Ask any driving enthusiast-and I would be one myself if I didn't live in Boston-what the single most important improvement to his or her car might be, and I'll bet you the answer is new tires. I discovered this long ago, in the prekids years, when I replaced the stock tires on my sports car with a suitably high-performance set. Night and day.
The reason tires have such an impact on the auto is that they're the only part of the rather sophisticated mechanism that actually touches the medium on which the machine operates. The greatest engine in the world is just a hunk of iron (OK, aluminum) if the vehicle it powers doesn't hug the road.
Which brings me to antennas. Granted, the innovations in radio design in recent years have been amazing. CDMA, OFDM, rake receivers, QAM-you name it.

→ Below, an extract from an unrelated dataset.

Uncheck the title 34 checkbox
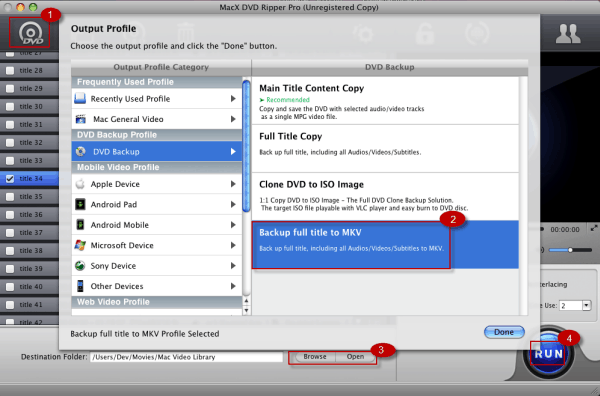The image size is (600, 396). (x=10, y=179)
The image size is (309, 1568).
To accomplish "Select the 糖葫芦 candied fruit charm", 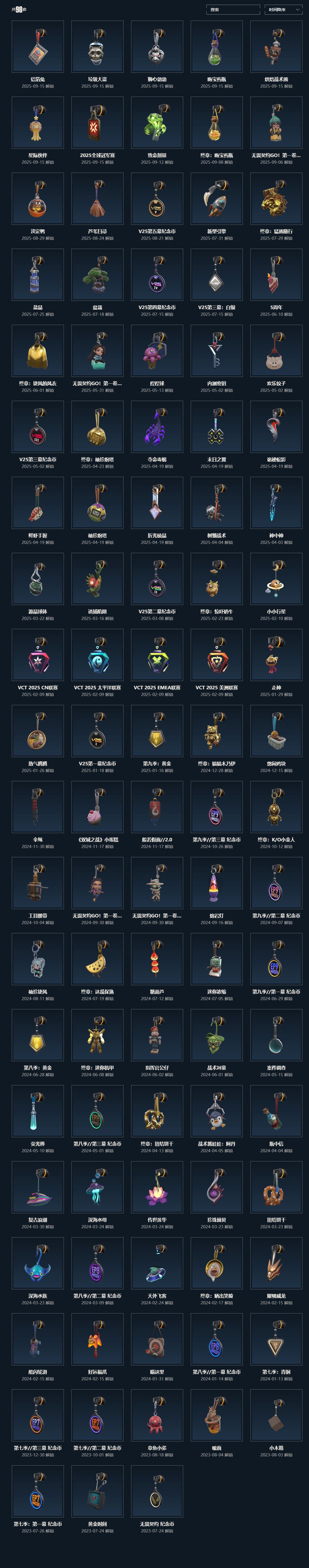I will click(x=157, y=959).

But all would be useless without the ability to get the signal on the air and off again. Antennas-the only part of the vehicle that touches the medium.
Years ago, antenna meant dipole. (I'll bet at this point you're wishing you'd paid more attention in that RF propagation class.) And for many years, simple diversity was more than sufficient. Data rates were low, power levels were high and range was typically rather short.
Today, of course, we expect wireless LANs (WLANs), for example, to operate at very high data rates indeed, both indoors and out, and both cellular and terrestrial broadband (e.g., WiMax) are heading that way as well. Many designers have discovered that the key to more performance (both throughput and range) now lies in advanced antennas.
What do we mean by advanced? Phased arrays are increasingly found in cellular systems. Multiple input, multiple output (MIMO), formerly a laboratory curiosity, is now available in inexpensive production WLAN equipment. A common argument against MIMO has to do with cost (hey, good tires cost more than the discount-store specials); power consumption is also sometimes mentioned. But it's all but guaranteed that 802.11n is going to be based on MIMO, probably with more optional features than any designer will ever be able to comprehend.
Still, if cost and power are issues, there must be something between diversity dipoles and MIMO.
And there is. Atheros just announced its next-generation VLocity chip set, incorporating multiple antennas-digital beam forming on the transmit side and maximal-ratio diversity combining on the other side. The company claims up to 10 dB of gain from this arrangement. Video54 also announced a digital beam-forming solution, said to be very inexpensive; Netgear is using it in a new residential access point. Interdigital has a very inexpensive steerable antenna aimed at both the cellular and Wi-Fi worlds.
MIMO antennas
All of this has led to a nascent debate on exactly what MIMO is. I've found some analysts and press people are now using the term to describe any multiple-antenna implementation. I tend to be a strict constructionist, so I still think of MIMO as an antenna system with multiple unique signals on each antenna, as opposed to just steerability or some other parameter alone. But the definition now seems all but certain to become rather broad. No surprise; this almost always happens in high tech.
And, in the long run, it doesn't really matter. The proof is in the performance, as the radio flies through the turns and accelerates down the back stretch. It's going to become quite clear which designs work, and which belong at the discount store.